Higher-order functions – Functions that take functions as arguments. The ability to create higher-order functions leads to some interesting techniques.
Closures – A function that, when you give it some information and call it, returns another function. Basically, a function that allows you to create specialized functions on demand.
Referential transparency / functional purity – The idea that, when given a certain set of arguments, a function should always give the same output, no matter the context.
Recursion – In programming, the ability of a function to be defined in terms of itself. A frequently-used technique in functional languages.
Immutability – The idea that a variable’s value must not change after it is set.
MapReduce – A technique for parallel computation based loosely on two functional programming concepts, map and reduce.
Lambda calculus – A formal mathematical and computational system based entirely on functions and substitutions.

Functional Languages

Lisp – A family of languages with a minimal, tree-like syntax. The idea of Lisp is based on the lambda calculus, and these languages encourage, but don’t mandate, functional programming.
Haskell – This programming language enforces functional purity and has static type checking, allowing for the creation of highly reliable programs.
OCaml – Functional language based on the older ML functional language. Like Haskell, has static type checking.

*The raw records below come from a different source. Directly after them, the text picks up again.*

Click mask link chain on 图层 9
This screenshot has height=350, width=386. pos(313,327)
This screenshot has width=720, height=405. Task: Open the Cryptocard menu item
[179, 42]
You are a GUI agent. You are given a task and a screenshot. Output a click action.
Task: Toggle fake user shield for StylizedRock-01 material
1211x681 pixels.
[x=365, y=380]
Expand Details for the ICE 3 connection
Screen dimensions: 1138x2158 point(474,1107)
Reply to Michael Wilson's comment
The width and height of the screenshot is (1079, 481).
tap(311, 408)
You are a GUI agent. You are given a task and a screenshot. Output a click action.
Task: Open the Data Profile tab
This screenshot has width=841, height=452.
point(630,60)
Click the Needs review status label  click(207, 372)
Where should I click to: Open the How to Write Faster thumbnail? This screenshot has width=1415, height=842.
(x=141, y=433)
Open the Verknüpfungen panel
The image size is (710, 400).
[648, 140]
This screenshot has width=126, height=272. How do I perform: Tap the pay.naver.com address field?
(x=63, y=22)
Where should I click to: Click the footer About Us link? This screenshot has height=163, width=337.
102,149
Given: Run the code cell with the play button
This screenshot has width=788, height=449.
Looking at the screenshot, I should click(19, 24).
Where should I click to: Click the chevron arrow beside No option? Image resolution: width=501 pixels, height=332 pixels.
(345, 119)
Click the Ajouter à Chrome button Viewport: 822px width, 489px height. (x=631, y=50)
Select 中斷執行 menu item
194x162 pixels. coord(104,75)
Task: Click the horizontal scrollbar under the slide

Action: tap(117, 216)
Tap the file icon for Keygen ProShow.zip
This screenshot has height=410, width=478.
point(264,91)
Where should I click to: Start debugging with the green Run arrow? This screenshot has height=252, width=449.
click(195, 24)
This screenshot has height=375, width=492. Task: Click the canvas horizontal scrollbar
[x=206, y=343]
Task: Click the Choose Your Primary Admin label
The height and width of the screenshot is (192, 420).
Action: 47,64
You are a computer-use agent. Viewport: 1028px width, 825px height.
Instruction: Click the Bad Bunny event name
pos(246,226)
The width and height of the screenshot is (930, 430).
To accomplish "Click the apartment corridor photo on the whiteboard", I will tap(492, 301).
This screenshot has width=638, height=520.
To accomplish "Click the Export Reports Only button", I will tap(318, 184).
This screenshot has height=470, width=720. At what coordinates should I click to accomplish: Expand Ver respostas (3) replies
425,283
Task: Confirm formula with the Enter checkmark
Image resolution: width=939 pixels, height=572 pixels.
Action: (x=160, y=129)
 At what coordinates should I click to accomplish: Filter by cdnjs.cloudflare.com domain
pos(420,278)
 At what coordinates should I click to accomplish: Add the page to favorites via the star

Allows use of other paradigms, such as object-oriented.

Object-Oriented Concepts

Class – An abstraction or template from which objects are created.
Instantiation – Creating an object based on a class.
Attribute – A variable defined in a class or object. Also called fields, members, or class variables.
Encapsulation – In object-oriented programming, requiring that access to attributes of an object go through designated methods. A technique for hiding parts of your program from other parts of your program.
Method – A function inside a class or object.
Polymorphism – Basically, the idea that different types or objects with different functionality will have the same interface.
Inheritance – The ability of a more specific class to copy certain methods or attributes from a more general class. The Cat class, for example, might inherit from the Animal class, meaning that Cat objects will have access to the methods and attributes in the Animal class.

Object-Oriented Languages

Smalltalk – The original object-oriented language. Highly focused on exploring a live environment of objects in memory. Not widely used today, but worth learning if interested in object-oriented programming.
Ruby – A readable, high-level, object-oriented language often used for web development in conjunction with the Ruby on Rails framework. Emphasizes practicality and usability.
Java – A primarily object-oriented language that runs in a specialized environment, the Java Virtual Machine. A large, popular, and relatively verbose language often used in corporations and taught in computer science courses. Also used for Android development.